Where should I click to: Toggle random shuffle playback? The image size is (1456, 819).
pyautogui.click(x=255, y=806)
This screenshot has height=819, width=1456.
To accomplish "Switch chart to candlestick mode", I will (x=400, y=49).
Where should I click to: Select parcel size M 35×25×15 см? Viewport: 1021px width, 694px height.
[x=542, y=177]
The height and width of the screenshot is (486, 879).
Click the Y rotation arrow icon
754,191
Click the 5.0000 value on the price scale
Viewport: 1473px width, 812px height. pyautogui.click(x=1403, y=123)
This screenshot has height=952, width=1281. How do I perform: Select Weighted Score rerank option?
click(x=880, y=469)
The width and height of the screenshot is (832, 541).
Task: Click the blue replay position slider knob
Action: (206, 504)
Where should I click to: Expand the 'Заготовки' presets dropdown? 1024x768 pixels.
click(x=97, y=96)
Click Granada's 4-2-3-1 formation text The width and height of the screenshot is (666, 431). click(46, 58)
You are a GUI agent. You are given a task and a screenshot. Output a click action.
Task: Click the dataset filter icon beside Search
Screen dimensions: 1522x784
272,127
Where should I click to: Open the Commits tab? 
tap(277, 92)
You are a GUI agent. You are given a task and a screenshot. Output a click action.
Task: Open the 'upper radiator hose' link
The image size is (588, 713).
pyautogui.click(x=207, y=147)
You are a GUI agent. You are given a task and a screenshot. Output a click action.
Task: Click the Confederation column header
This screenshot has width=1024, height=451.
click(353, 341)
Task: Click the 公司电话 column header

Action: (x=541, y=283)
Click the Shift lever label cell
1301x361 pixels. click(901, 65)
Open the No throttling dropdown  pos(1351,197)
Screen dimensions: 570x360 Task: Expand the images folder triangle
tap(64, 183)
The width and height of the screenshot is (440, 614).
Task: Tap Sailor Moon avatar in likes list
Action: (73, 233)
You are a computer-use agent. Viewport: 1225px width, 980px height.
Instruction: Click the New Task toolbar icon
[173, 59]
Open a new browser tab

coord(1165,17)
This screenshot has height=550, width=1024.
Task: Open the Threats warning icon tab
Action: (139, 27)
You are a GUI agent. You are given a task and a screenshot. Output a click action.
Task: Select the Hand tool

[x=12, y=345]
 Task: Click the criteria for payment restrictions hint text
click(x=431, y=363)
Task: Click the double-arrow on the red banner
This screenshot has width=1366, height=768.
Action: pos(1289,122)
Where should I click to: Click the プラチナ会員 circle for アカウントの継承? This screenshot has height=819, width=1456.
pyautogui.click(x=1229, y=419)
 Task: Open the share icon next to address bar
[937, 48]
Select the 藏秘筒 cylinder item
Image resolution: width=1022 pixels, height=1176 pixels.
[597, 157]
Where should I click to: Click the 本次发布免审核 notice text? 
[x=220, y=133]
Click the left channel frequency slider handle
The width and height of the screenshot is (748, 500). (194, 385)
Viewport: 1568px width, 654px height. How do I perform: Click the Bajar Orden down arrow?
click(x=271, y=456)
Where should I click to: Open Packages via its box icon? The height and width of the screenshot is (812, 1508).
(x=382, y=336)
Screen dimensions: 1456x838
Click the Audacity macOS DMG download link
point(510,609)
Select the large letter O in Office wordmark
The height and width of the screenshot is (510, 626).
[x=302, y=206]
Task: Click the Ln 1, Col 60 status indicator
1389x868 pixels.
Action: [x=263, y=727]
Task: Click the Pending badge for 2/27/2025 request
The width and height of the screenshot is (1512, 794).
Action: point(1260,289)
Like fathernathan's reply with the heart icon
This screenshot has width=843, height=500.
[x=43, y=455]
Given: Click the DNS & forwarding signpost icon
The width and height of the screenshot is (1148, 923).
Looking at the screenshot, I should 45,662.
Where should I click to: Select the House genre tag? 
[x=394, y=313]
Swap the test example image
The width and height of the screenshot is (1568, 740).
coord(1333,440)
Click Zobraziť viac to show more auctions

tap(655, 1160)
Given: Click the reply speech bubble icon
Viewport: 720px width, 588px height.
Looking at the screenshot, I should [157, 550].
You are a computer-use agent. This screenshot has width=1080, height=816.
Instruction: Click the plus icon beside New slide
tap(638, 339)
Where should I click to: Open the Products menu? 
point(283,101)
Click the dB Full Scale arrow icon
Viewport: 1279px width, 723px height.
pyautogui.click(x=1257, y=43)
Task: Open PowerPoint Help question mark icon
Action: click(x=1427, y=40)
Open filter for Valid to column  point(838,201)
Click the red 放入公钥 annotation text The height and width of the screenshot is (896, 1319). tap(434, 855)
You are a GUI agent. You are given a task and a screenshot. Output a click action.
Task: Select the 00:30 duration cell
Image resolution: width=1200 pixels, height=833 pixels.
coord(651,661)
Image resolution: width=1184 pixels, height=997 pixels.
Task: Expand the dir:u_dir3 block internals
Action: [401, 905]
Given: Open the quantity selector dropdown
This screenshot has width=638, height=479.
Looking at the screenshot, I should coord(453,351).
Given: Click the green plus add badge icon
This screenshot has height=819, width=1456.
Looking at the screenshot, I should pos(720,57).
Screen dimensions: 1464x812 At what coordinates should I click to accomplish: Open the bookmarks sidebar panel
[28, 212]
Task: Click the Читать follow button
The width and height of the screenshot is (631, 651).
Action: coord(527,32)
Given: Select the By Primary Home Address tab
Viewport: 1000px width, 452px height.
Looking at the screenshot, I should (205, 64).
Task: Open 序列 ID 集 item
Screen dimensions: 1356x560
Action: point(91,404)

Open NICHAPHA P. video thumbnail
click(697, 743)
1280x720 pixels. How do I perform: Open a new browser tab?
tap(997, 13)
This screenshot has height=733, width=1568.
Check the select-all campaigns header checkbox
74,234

_Exercise_
Copy out the entries from the start through the line containing "Viewport: 1473px width, 812px", putting "capture" wherever "screenshot" appears and changing nothing else.

_The solution_
Where should I click to: Toggle random shuffle playback? The image size is (1456, 819).
pyautogui.click(x=255, y=806)
This capture has height=819, width=1456.
To accomplish "Switch chart to candlestick mode", I will (x=400, y=49).
Where should I click to: Select parcel size M 35×25×15 см? Viewport: 1021px width, 694px height.
[x=542, y=177]
The height and width of the capture is (486, 879).
Click the Y rotation arrow icon
754,191
Click the 5.0000 value on the price scale
Viewport: 1473px width, 812px height. pyautogui.click(x=1403, y=123)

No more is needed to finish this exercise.